Earlier this month, Starbucks introduced new lids to eliminate the use of plastic straws. Seattle and Vancouver are the first locations to distribute the lids to customers. The long-term goal is to completely rid of plastic straws in more than 28,000 stores around the world.
The environmental milestone started out as an assignment for Emily Alexander in 2016. As an engineer in Global Research and Development at Starbucks, Alexander and her team were assigned to create a lid for a specific drink called Draft Nitro. The design could not involve a straw in order to exhibit the cold foam of the drink. The development spanned 10 weeks before the team produced the appropriate lid, which would become the standard for cold beverages.
With the launch of strawless lids, Starbucks stated in their announcement that it is "a decision that will eliminate more than 1 billion straws a year."
The United States is the latest country to follow the plastic ban with corporations like American Airlines and Disney joined Starbucks.
However, the disabled community is expressing dismay for the straw ban.
Katherine Carroll, a policy analyst, indicated the accommodation the community did not receive when the ban was put into effect. In an elucidation for Time, she noted plastic straws are used by individuals with incapacities to eat and drink. Thus, she stated: " . . . it seems the blanket bans are not taking into account that they need straws and also that that plastic straw replacements are not accessible for people."
Plastic straws have been regarded as convenient for those who use them. Paper straws disintegrate while metal straws change temperatures and cause pain.
"Other types of straw simply do not offer the combination of strength, flexibility, and safety that plastic straws do," a statement from the letter co-written by Disability Rights Washington cowrote and other advocacy groups.

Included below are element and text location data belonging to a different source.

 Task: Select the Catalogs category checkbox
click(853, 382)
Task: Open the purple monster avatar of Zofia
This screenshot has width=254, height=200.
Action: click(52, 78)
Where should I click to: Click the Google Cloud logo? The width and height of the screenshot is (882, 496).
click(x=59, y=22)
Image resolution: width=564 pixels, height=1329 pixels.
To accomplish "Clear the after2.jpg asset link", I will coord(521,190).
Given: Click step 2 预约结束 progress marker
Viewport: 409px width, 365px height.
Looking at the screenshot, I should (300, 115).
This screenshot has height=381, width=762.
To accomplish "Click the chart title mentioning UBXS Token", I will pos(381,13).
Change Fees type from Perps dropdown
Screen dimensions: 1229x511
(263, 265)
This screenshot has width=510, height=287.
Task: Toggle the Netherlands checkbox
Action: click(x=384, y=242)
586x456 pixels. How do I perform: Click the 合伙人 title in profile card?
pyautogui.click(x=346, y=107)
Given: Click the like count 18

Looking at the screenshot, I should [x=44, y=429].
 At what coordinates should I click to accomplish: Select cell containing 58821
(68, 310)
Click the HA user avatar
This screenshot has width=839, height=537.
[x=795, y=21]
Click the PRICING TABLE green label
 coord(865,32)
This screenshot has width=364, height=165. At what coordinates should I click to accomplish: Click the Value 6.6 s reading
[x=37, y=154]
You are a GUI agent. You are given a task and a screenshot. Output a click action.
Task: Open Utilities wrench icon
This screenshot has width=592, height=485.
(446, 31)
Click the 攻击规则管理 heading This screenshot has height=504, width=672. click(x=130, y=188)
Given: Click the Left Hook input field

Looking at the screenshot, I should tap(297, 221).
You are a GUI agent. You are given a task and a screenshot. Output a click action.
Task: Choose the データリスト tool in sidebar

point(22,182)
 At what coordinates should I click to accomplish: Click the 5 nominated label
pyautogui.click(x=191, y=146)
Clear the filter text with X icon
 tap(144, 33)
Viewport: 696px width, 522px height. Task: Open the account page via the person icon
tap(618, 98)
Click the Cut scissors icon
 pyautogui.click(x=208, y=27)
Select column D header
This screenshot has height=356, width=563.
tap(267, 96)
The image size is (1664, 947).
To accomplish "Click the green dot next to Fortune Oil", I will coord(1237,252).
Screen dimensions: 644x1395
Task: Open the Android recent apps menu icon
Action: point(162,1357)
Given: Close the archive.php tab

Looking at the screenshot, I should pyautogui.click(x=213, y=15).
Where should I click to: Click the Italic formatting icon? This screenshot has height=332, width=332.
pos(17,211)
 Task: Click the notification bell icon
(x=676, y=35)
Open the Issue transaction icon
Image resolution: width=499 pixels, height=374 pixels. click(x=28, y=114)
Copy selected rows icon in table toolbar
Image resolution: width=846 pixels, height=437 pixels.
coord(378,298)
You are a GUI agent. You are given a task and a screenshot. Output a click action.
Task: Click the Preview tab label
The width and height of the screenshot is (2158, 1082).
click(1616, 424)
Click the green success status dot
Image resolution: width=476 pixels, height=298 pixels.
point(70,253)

Daniel Gilbert, who has Duchenne muscular dystrophy, shared how plastic straws make his life easier. When he attempts to explain the convenience of using them, there is a tendency for others to accuse him of being wrong. He is not in any way against being environmentally conscious. Gilbert wants to be part of the movement, but it will only be possible for him and others with disabilities if they can be accommodated for their certain needs.
In an opinion piece by Madison Lawson for Teen Vogue, she further explains the conflicting effect of banning plastic straws on disabled individuals including herself. Her condition, similar to what Gilbert suffers from, prevents her from doing simple tasks such as picking up a cup and leaning her neck back to drink. Without a straw, she puts herself in potential danger as she may "[swallow] liquid down the wrong pipe which is risky for [her] weak lungs."
Plastic straws serve as a key instrument for those who have disabilities when they consume liquid. The disabled community do not want to be excluded from the environmental campaign; they wish to be accommodated as well, to continue living comfortable lives.